Sussing your proj from the ground provides important Beta — without the pump.
You gaze up at the remainder of your mixed route, but the verglassed, dust-covered choss heap has myriad camouflaged holds. No chalk tick marks hint as to which holds will yield passage. Scraping around on creaking holds and hopelessly tossing at unknown placements will only cause you to blow the send. The following tips will help you develop an efficient strategy for reading mixed terrain, and properly testing placements.Eye your holds. As with rock climbing, studying the route’s features from the ground allows you to build a mental roadmap of the best sequence without getting pumped. Understanding which types of holds make for good placements is the first step to cracking dry-tool sequences. Because tools can hook and cam through the blankest terrain, the number of potential holds on a mixed pitch can be overwhelming. To quickly find the right holds, look for evidence of previous travel. Sometimes a “used” hold that worked well for crampons isn’t ideal for your tools, so use caution before committing to the hold; it may be sloped and not positive enough for a tool placement. Remember, failing on a mixed pitch is likely the result of incorrectly choosing your hold. Dry tooling puts an amazing amount of force on the stone, so consider a hold’s strength. Look for solid cracks into which you can cam your pick and large positive edges before resorting to crimps. Make sure the hold is positive enough to support your pick moving in different directions. Because dry tooling requires dynamic movement, your picks may shift angles and positions as you climb. Moving up on a tool placement changes the pick’s angle and weight distribution on the hold, so a placement that looked bomber when you were hanging below it can be frighteningly bad as you ascend. Swivel and bounce test. Once you’ve dialed in what holds to look for, it’s important to properly assess your placements. When you’re pumped, you become more likely to make mistakes with your placement choices, so quickly and accurately assessing a placement is one of the best ways to stay in control.
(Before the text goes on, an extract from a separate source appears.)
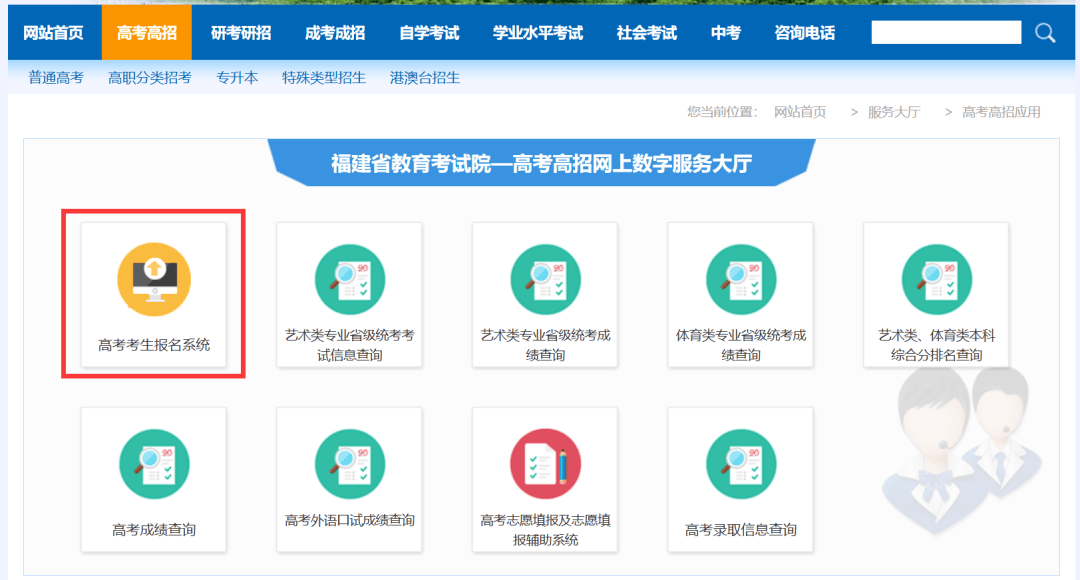Open the 咨询电话 menu item
The height and width of the screenshot is (580, 1080).
[x=805, y=33]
Testing holds is the best way to find solid placements and the best sequence.
After choosing a placement, place your pick on the hold and apply a small amount of weight to the tool, then swivel the head from side to side. This swiveling motion will either cause the pick to skate off or help slot it into the hold’s most positive depression. If the pick pops, look for another hold. If it holds, straighten your arm and gently bounce once or twice from your shoulder to test the placement’s strength. This bouncing can cause your tool to skate or break the hold, but it also will reveal if the placement is weight-worthy. By testing every hold you ensure that all of your placements are solid; if one tool pops, the other is capable of holding your weight. Using this test will turn dry tooling into a matter of endurance, rather than a roulette game of bad holds.Transitions. Mixed climbing involves transitioning from rock to ice (or vice versa), or you may climb on both mediums continually throughout a pitch. Sometimes these transitions can be the easy section, other times the crux. Several rules of thumb can be used to make icy sections tactical advantage points. Depending on the condition of the ice, it can offer excellent rest opportunities. If the ice is relatively thick and your pick can get full purchase, resting here is way better than shaking out on delicate rock holds. Even ultra thin ice or verglas can make for better placements than rock holds; you can determine this by testing the verglas via the swivel bounce test. Test every placement to ensure you’re climbing on strong, positive holds — odds are good that these mark the proper sequence. If a hold fails during your swivel bounce test, stay relaxed and continue to seek out other options. Remember to analyze the ice sections and see if they offer good rests. Finding the right sequence immediately allows you to relax your mind and climb with confidence, helping you solve the puzzle through efficiency, strategy, and wit.